There's a photo of Dennis Moore kneeling next to the hole in Iraq where Saddam Hussein was captured in 2003.
There he is with Fidel Castro, Gen. David Petraeus, Warren Buffett, Carole King — all images from a 12-year career in the U.S. House and all lining the basement study in his Lenexa home.
“I’ve been able to do some amazing things,” the former Kansas congressman said while gazing at the pictures.
But that chapter of his life is over.
On Wednesday, Moore, 66, announced the beginning of a new one involving his fight against Alzheimer’s disease.
The six-term member of Congress revealed publicly that he was in the “early phases” of the disease following what he called a final diagnosis in June.
“It is not an easy thing to hear,” he said in an interview with The Kansas City Star. “But this is the hand I have been dealt, and (wife) Stephene and I are committed to using the opportunity we have to help make sure this insidious disease gets more attention.”
Moore is the second local retired member of Congress who has faced an Alzheimer’s diagnosis in recent years. Former U.S. Rep. Karen McCarthy of Kansas City, a fellow Democrat, succumbed to the disease in 2010 at age 63.
Moore said he still feels fine. He played the same guitar that accompanied him on so many campaign stops over the years, and reminisced about White House dinners, his visit to Ground Zero in New York City just three days after the Sept. 11 attacks.
Then there was the time he handed President George W. Bush his granddaughter, who promptly burst into tears.
Moore said his father also suffered from Alzheimer’s.
“It’s genetics,” he said. “I guess I maybe should have expected it.”
He had an initial consultation in February 2011, just a month after he retired from Congress.
He had noticed he was forgetting the names of people he hadn’t seen for a few months, or where he had placed things. That was followed by diagnostic testing and neurological evaluations in Kansas City and St. Louis before the final diagnosis in June.
“It is just something you have to deal with,” he said. “It’s a part of life.”
Moore said the disease is spreading slowly and insisted it did not affect him during his final years in Congress.
A former Johnson County district attorney, Moore no longer is practicing law.
He said he’s eager to devote his time to causes such as Alzheimer’s support groups or other services for seniors. More than 5 million Americans suffer from the disease.
“I still think I have some contributions I can make,” he said.
Moore said the final years in Congress were difficult because of the intense partisanship that gripped the chamber. The disbanding of the bipartisan Center Aisle Caucus was a particular disappointment because the group sought to bridge the divide between the parties largely through social occasions.

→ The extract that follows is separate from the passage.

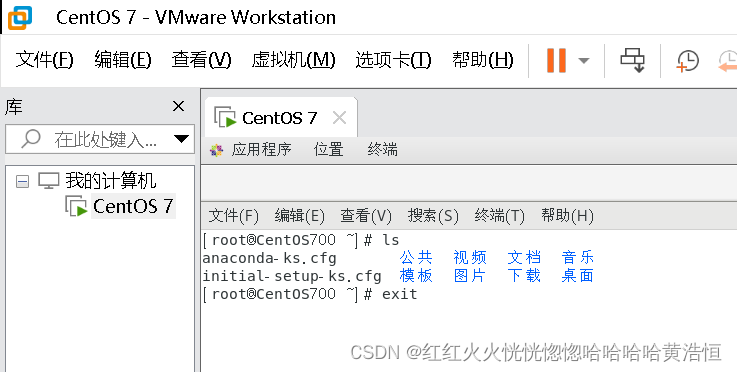
Task: Click the 我的计算机 monitor icon
Action: [x=49, y=181]
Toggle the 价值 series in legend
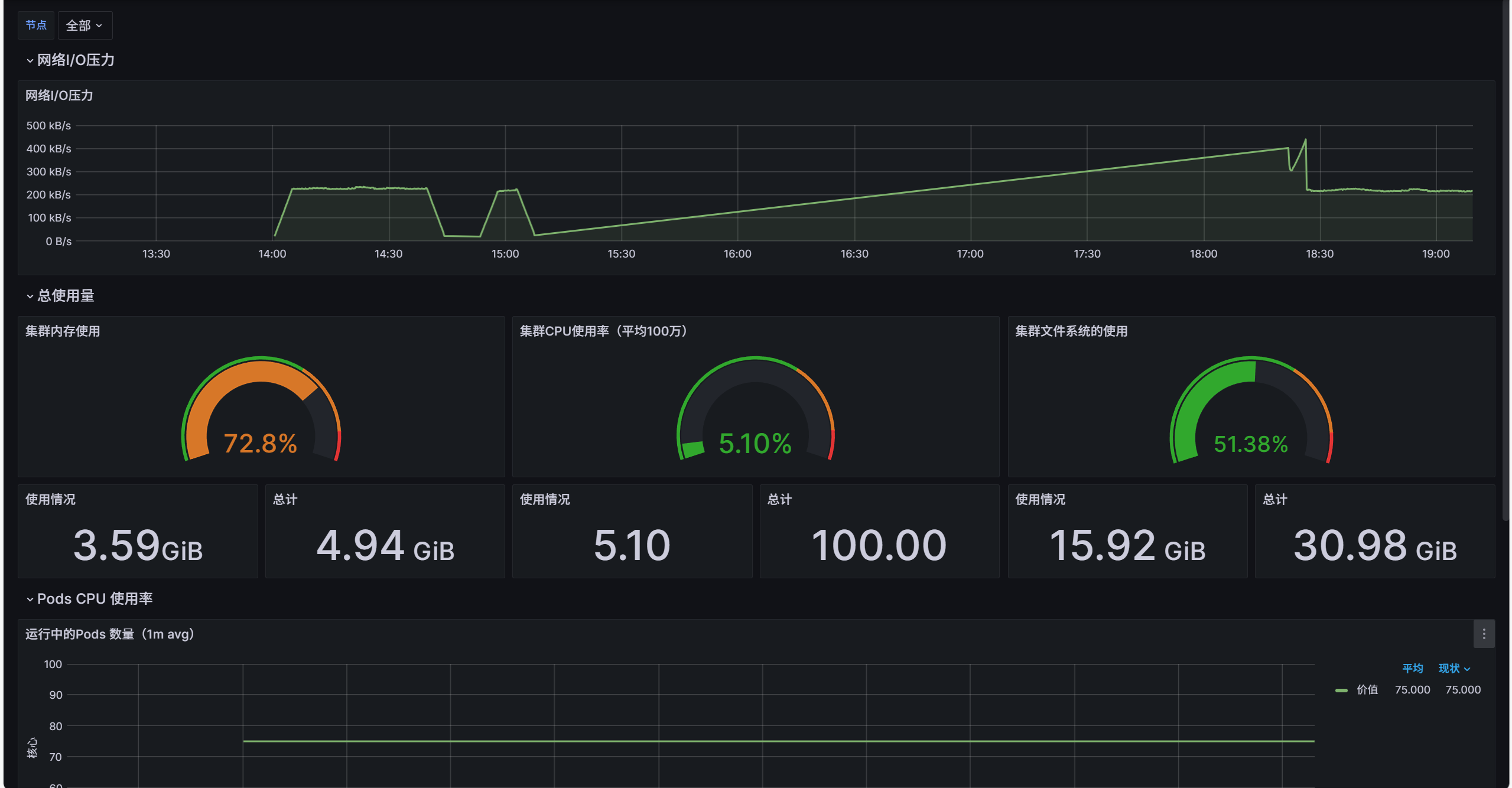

“I thought, ‘I don’t need this anymore,’ ” Moore said. “It got horrible up there.”
The 12 years in the House matched his 12 years as district attorney. Both tenures were long enough, he said.
The partisanship in the House ground him down. So did the travel and the every-two-years congressional campaigns, which found him matched against such Republicans as Kris Kobach, Adam Taff, Vince Snowbarger and Phill Kline.
Moore beat them all, narrowly, but enjoyed easier victories toward the end of his career. He won his last election against Republican Nick Jordan in 2008 by a margin of 56 percent to 40 percent.
He now wishes he had pushed for a constitutional amendment providing for four-year House terms. The two-year cycle is simply too demanding, he said.
“There was no break for Dennis Moore,” Stephene Moore said of the campaigns.
Moore was first elected to Congress in 1998.
He was considered a generally reliable Democratic vote — a source of some frustration to Republicans in the 3rd District. His reputation as a prosecutor often helped defray criticism of his voting record.
He cast a series of controversial votes in his last term, including one for the health care reform package and environmental legislation known as cap-and-trade. Those votes, some believed, might have caused him problems in his district, which narrowly supported President Barack Obama in 2008 but is generally considered moderate to conservative.
He said he is especially proud of two bills he pushed that became law. One has the government — instead of soldiers themselves — paying for domestic flights back home when they return to the U.S. on leave.
The other involved increasing the death benefit for the families of fallen soldiers from what Moore termed a paltry $12,420 to $100,000.
Both measures attracted strong bipartisan support.
These days, his challenge is to stay busy and to exercise, which is thought to be helpful in warding off the effects of Alzheimer’s, said his wife, who sought to succeed her husband in 2010, but lost to Republican Kevin Yoder.
“I think we’re dealing with it good,” Stephene Moore said. “Dennis and I are both fighters up for a challenge if we’ve got one, and this is a big challenge. We’ll be fine. We’re going to make the best out of this we can. It’s by not hiding.”